Task directions - Locate every line in the material below that contains the word "agent", matching its case exactly, and copy each of those lines.

Record extracts -
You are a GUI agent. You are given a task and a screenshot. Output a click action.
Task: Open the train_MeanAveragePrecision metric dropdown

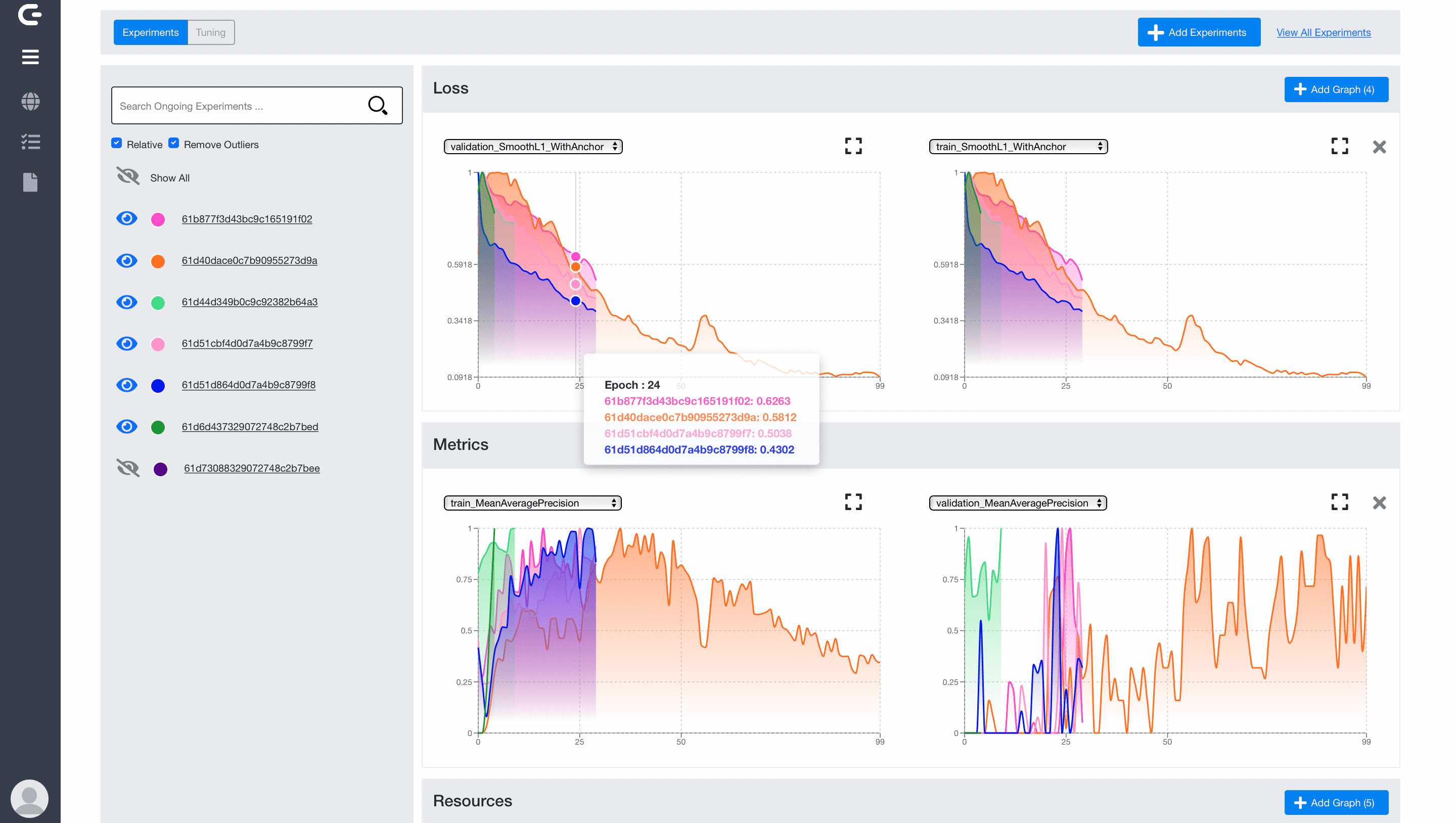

---

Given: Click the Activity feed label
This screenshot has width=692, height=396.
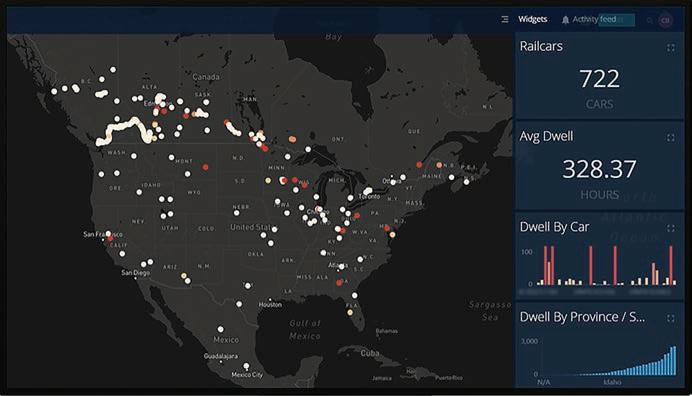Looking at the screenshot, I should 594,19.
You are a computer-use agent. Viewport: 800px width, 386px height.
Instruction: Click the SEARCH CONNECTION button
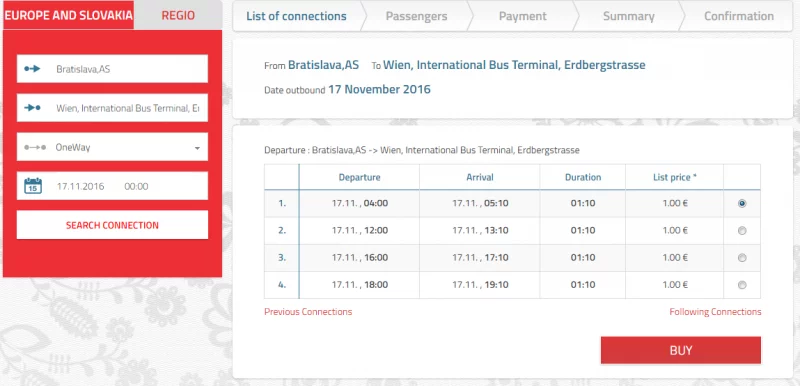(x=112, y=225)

Final answer -
You are a GUI agent. You are given a task and a screenshot. Output a click action.
You are a computer-use agent. Viewport: 800px width, 386px height.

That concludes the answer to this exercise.